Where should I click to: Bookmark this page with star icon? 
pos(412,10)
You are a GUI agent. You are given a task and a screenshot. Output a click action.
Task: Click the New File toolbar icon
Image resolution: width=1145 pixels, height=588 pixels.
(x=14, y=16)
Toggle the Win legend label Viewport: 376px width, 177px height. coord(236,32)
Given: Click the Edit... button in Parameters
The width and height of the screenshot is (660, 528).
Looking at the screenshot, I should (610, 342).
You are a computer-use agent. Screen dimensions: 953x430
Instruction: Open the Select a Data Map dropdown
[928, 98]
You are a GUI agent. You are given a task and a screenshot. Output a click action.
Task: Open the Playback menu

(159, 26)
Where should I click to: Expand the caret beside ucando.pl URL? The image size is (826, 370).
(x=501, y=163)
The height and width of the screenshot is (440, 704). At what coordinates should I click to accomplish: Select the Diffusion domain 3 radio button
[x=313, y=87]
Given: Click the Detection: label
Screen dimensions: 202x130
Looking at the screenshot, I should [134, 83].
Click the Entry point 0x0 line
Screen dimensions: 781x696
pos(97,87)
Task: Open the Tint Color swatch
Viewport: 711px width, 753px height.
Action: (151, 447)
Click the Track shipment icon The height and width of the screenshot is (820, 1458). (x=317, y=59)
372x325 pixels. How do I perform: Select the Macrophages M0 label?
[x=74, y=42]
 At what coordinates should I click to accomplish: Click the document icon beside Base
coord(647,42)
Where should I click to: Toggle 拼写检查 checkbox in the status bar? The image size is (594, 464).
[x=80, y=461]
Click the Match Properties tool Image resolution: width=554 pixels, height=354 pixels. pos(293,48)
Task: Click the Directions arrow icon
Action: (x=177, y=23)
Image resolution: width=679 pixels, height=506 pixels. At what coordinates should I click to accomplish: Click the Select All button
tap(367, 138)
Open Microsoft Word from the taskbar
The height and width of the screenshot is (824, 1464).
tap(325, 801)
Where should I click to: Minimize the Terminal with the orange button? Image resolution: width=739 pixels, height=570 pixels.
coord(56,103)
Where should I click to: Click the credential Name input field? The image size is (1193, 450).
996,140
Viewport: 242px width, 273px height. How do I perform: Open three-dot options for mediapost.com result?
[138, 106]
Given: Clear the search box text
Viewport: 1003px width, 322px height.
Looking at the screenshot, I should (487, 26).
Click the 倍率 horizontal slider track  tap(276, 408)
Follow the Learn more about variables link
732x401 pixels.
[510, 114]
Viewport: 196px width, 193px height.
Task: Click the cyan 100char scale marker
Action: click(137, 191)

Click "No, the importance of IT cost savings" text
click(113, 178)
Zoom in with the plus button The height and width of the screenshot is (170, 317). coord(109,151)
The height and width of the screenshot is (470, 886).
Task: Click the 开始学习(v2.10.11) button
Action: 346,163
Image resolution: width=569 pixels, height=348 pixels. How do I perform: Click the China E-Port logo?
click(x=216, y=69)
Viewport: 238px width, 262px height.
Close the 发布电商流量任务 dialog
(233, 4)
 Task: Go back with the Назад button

_What needs to be done_
Copy every one of the rows above, keeping each line identical to the original.

_Result for this exercise_
Where should I click to: Bookmark this page with star icon? 
pos(412,10)
You are a GUI agent. You are given a task and a screenshot. Output a click action.
Task: Click the New File toolbar icon
Image resolution: width=1145 pixels, height=588 pixels.
(x=14, y=16)
Toggle the Win legend label Viewport: 376px width, 177px height. coord(236,32)
Given: Click the Edit... button in Parameters
The width and height of the screenshot is (660, 528).
Looking at the screenshot, I should (610, 342).
You are a computer-use agent. Screen dimensions: 953x430
Instruction: Open the Select a Data Map dropdown
[928, 98]
You are a GUI agent. You are given a task and a screenshot. Output a click action.
Task: Open the Playback menu

(159, 26)
Where should I click to: Expand the caret beside ucando.pl URL? The image size is (826, 370).
(x=501, y=163)
The height and width of the screenshot is (440, 704). At what coordinates should I click to accomplish: Select the Diffusion domain 3 radio button
[x=313, y=87]
Given: Click the Detection: label
Screen dimensions: 202x130
Looking at the screenshot, I should [134, 83].
Click the Entry point 0x0 line
Screen dimensions: 781x696
pos(97,87)
Task: Open the Tint Color swatch
Viewport: 711px width, 753px height.
Action: (151, 447)
Click the Track shipment icon The height and width of the screenshot is (820, 1458). (x=317, y=59)
372x325 pixels. How do I perform: Select the Macrophages M0 label?
[x=74, y=42]
 At what coordinates should I click to accomplish: Click the document icon beside Base
coord(647,42)
Where should I click to: Toggle 拼写检查 checkbox in the status bar? The image size is (594, 464).
[x=80, y=461]
Click the Match Properties tool Image resolution: width=554 pixels, height=354 pixels. pos(293,48)
Task: Click the Directions arrow icon
Action: (x=177, y=23)
Image resolution: width=679 pixels, height=506 pixels. At what coordinates should I click to accomplish: Click the Select All button
tap(367, 138)
Open Microsoft Word from the taskbar
The height and width of the screenshot is (824, 1464).
tap(325, 801)
Where should I click to: Minimize the Terminal with the orange button? Image resolution: width=739 pixels, height=570 pixels.
coord(56,103)
Where should I click to: Click the credential Name input field? The image size is (1193, 450).
996,140
Viewport: 242px width, 273px height. How do I perform: Open three-dot options for mediapost.com result?
[138, 106]
Given: Clear the search box text
Viewport: 1003px width, 322px height.
Looking at the screenshot, I should (487, 26).
Click the 倍率 horizontal slider track  tap(276, 408)
Follow the Learn more about variables link
732x401 pixels.
[510, 114]
Viewport: 196px width, 193px height.
Task: Click the cyan 100char scale marker
Action: click(137, 191)

Click "No, the importance of IT cost savings" text
click(113, 178)
Zoom in with the plus button The height and width of the screenshot is (170, 317). coord(109,151)
The height and width of the screenshot is (470, 886).
Task: Click the 开始学习(v2.10.11) button
Action: 346,163
Image resolution: width=569 pixels, height=348 pixels. How do I perform: Click the China E-Port logo?
click(x=216, y=69)
Viewport: 238px width, 262px height.
Close the 发布电商流量任务 dialog
(233, 4)
 Task: Go back with the Назад button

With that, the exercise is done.